こんな恐ろしい武器を隠し持っていたとは。オレは声を漏らさないように口元を押さえながら、体をもたげて巨大蟻たちを威嚇する巨大ムカデを眺め背筋に嫌な汗が流れるのを感じていた。
巨大ムカデの圧勝と思われた戦いは、一瞬の隙をついた巨大蟻の攻撃でその行方に暗雲が立ち込める。巨大蟻が口から吐き出した液体が、牙で抑え込もうと襲い掛かった巨大ムカデの顔に掛かったのだ。これには襲い掛かろうとしていた巨大ムカデも堪らず悶える。その嫌い様から察するに酸のようなものなのかも知れない。好機を見逃すことなく2匹の巨大蟻たちは巨大ムカデの脚や胴体に噛み付いた。

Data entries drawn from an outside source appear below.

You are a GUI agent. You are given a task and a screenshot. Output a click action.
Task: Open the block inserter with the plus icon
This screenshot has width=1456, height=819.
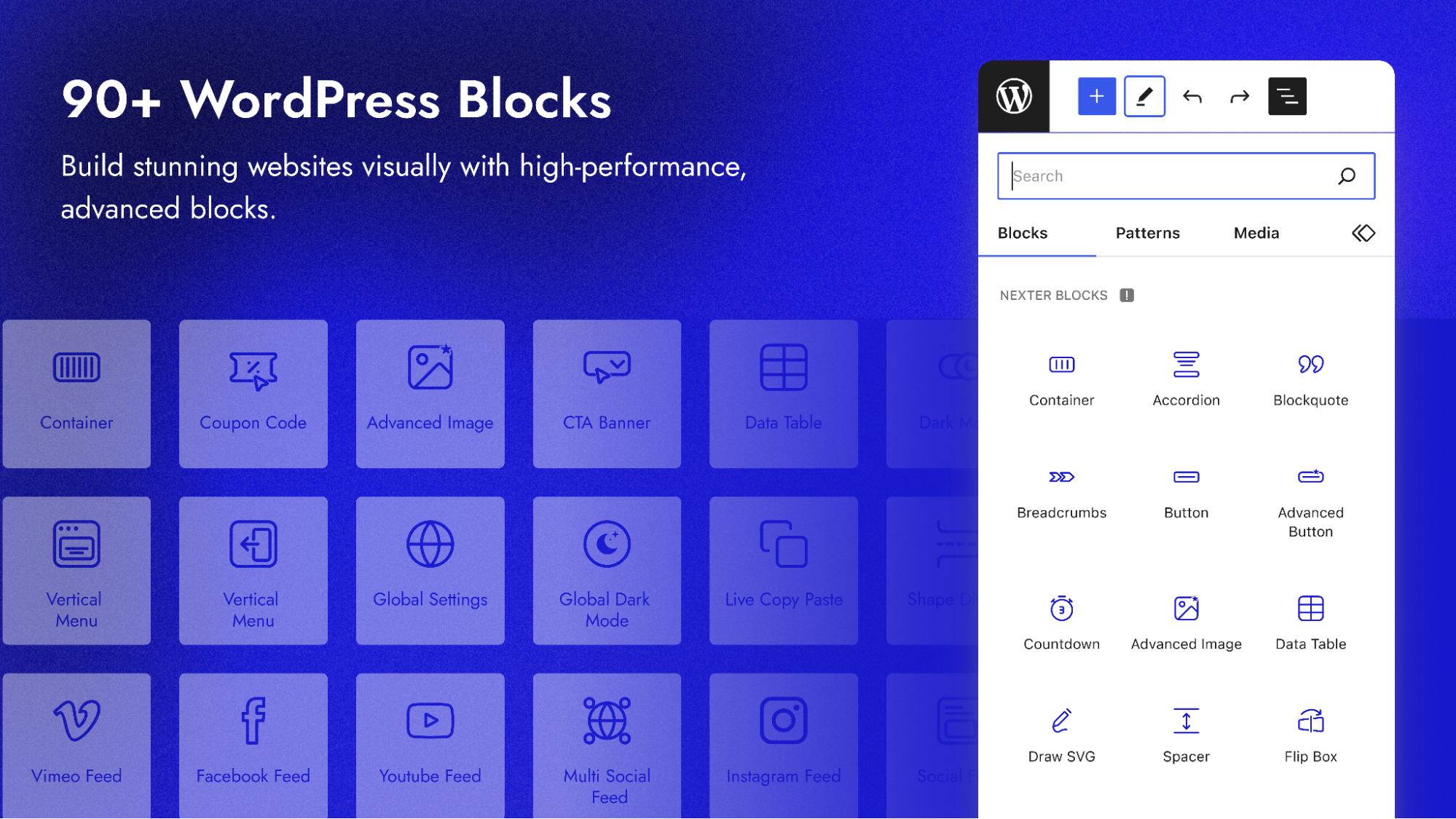(1095, 95)
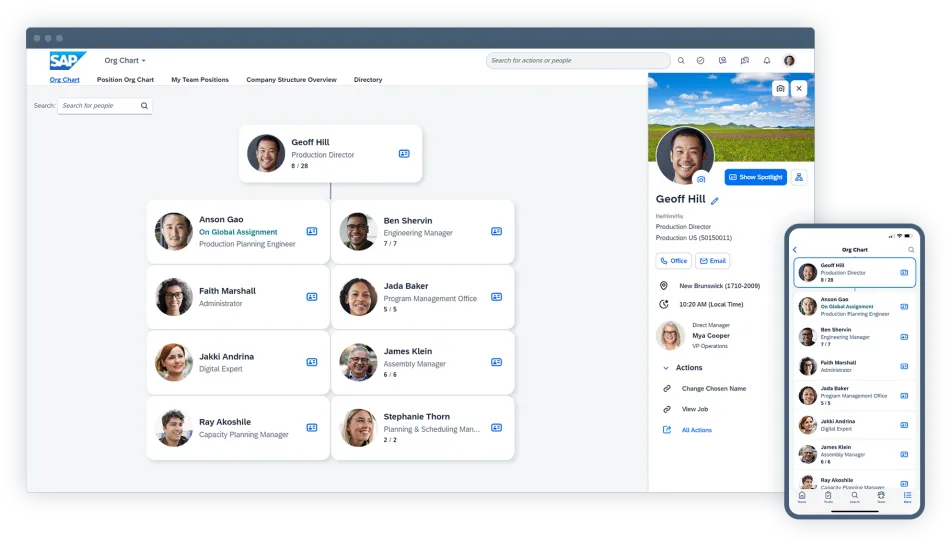Viewport: 951px width, 546px height.
Task: Open Jakki Andrina's contact card icon
Action: [x=312, y=362]
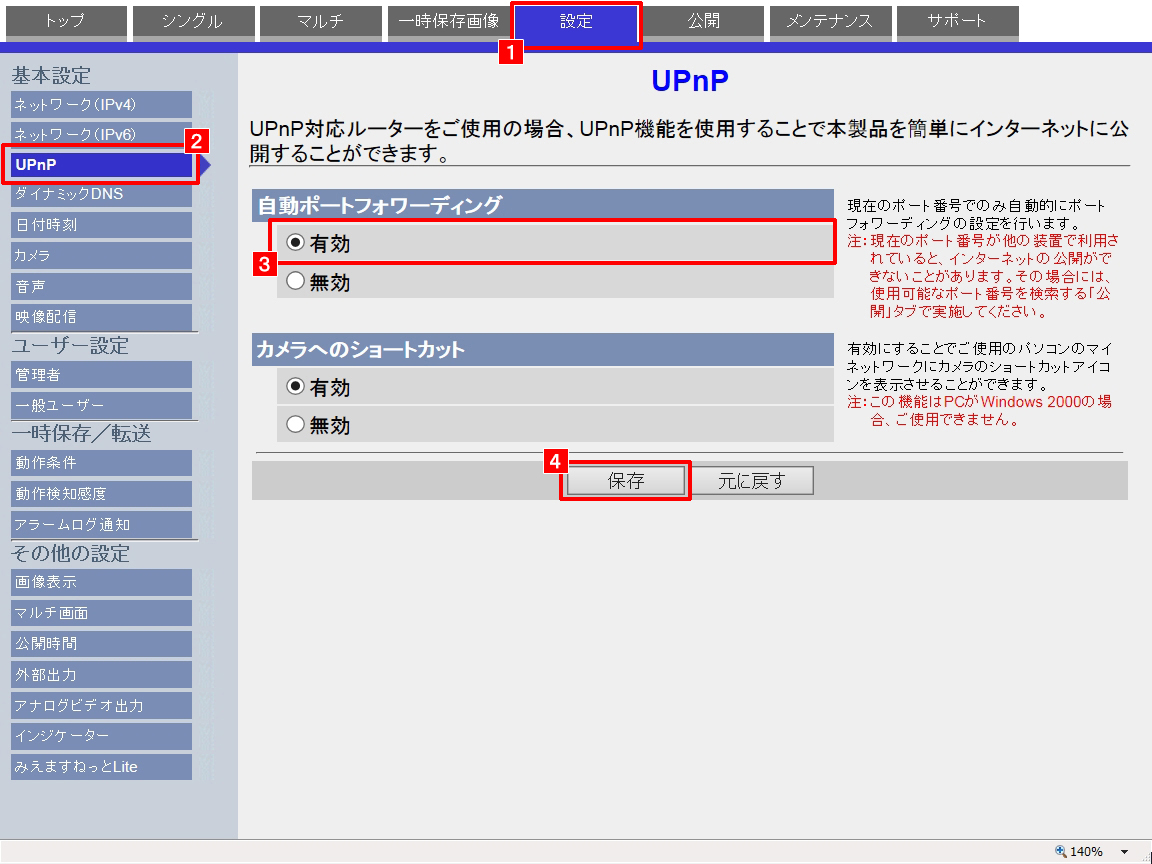The height and width of the screenshot is (864, 1152).
Task: Open アラームログ通知 in sidebar
Action: click(101, 525)
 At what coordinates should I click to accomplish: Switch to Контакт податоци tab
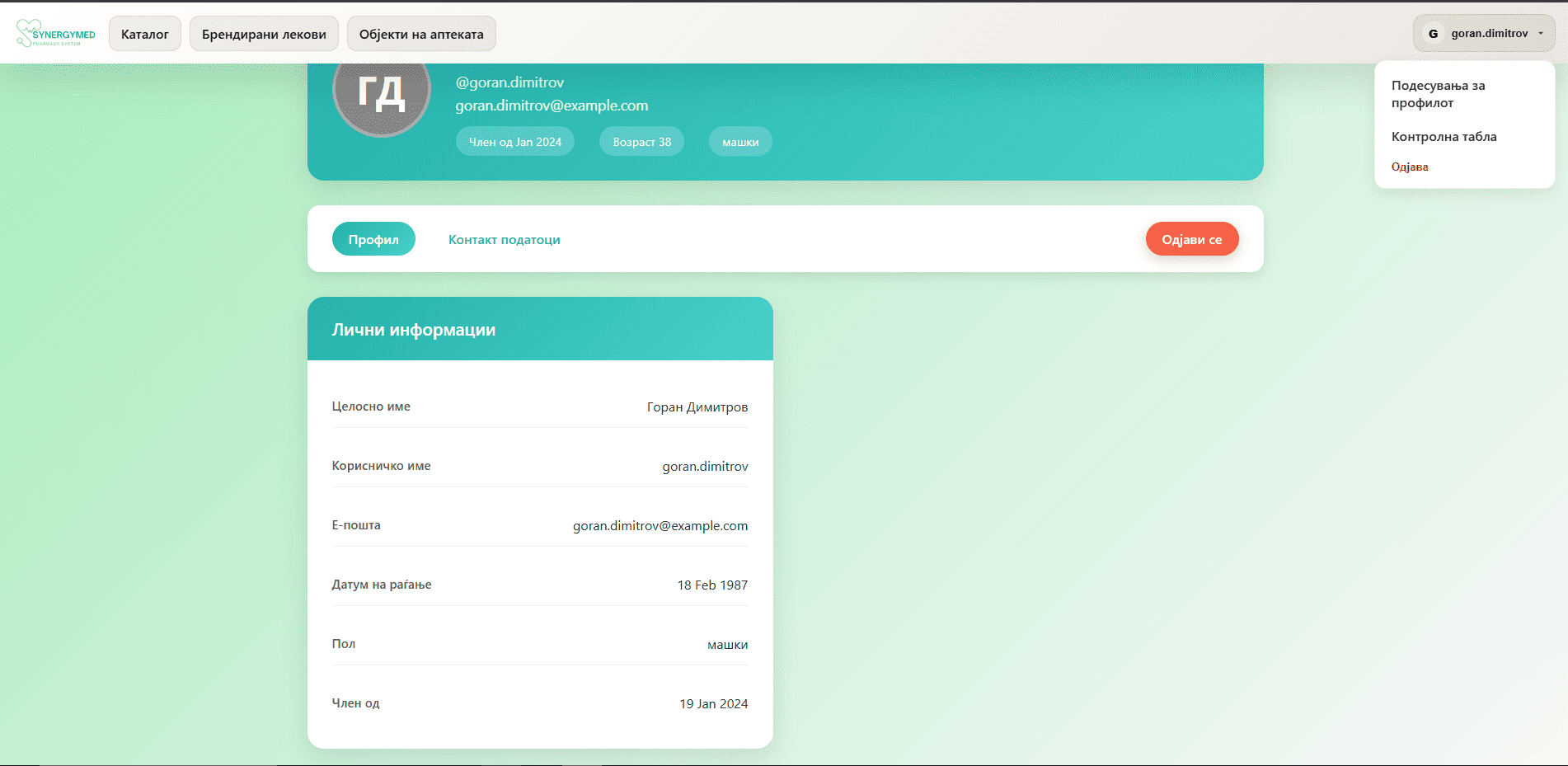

一転して窮地に立たされた巨大ムカデだが、体格差にものを言わせて転げ回って巨大蟻たちを蹴散らすと一方の巨大蟻に素早く襲い掛かり絡みついて締め上げた。締め上げられる巨大蟻が苦し紛れに吐いた液が巨大ムカデの体に掛かるが構わず必死に締め上げる。巨大ムカデの片目が白っぽく変色しているのが分かる。巨大蟻の吐き出した液体のせいだ。その時、もう一方の巨大蟻が背後から首元に噛み付くと、巨大ムカデは堪らず締め上げるのを止めて転げまわった。
既に両者とも脚や触覚がもぎ取られボロボロになっていた。最後は押さえ付けた巨大蟻に毒針を突き刺す巨大ムカデに、もう一方の巨大蟻が液体を吐きかけたが、巨大ムカデは構わずそのまま巨大蟻を捉えるとじわじわと絞め殺し、自らもそのまま動かなくなった。
「し、死んだのか……」
巨大ムカデの瞳からは既に生の輝きは感じられない。オレは目の前で繰り広げられた壮絶な戦いに、ランでは味わったことのない心臓の高鳴りを覚えていた。暫くすると最初に絶命した巨大蟻が僅かな煙を残し霧散するように姿を消した。最初は何かの見間違いかと思ったが、後を追うように残りの巨大蟻たちの亡骸も消え去り、最後に巨大ムカデがまでも姿を消した。
恐る恐る近寄って見ると巨大蟻と巨大ムカデが消え去った跡に、紫色の小さな宝石の欠片のような物が落ちているのに気付いた。これは拾った麻袋に入っていたものと同じ宝石だ。あの生物たちが落としていった物らしい。宝石の大きさはまちまちで、色も赤紫色から青紫色までの違いがある。
化物が落としていった物と思うと気色悪いが、あの倒れていた巨躯の男が拾っていたということは何らかの価値がある物なのかも知れない。もしかすると敗者復活に必要なポイント的な物なのだろうか。そう思い拾った宝石を麻袋に入れているとひと際大きな宝石と一緒に落ちていた赤黒く細長い棘のような物を見付けた。これはきっと巨大ムカデの毒針に違いない。どうしたものかと考えたが、オレの毒針を直接触れずに上手く麻袋へ入れて持ち帰ることにした。
そこからまた左手で壁を触れながらのランが始まった。
巨大蟻と巨大ムカデの壮絶な戦いを見たせいだろうか。その後に現れた巨大ナメクジや巨大ダンゴムシには大して恐怖は感じず、盾で蹴散らしながらオレはそのまま走り続けることが出来た。巨大ナメクジと巨大ダンゴムシは盾で殴り殺すことも可能だった。これらも巨大蟻と巨大ムカデのように霧散して僅かな煙を残して消えたが、紫色の宝石は残すこともあれば何も残さないこともあった。弱すぎる敵を倒してもポイントにならないという意味なのだろうか。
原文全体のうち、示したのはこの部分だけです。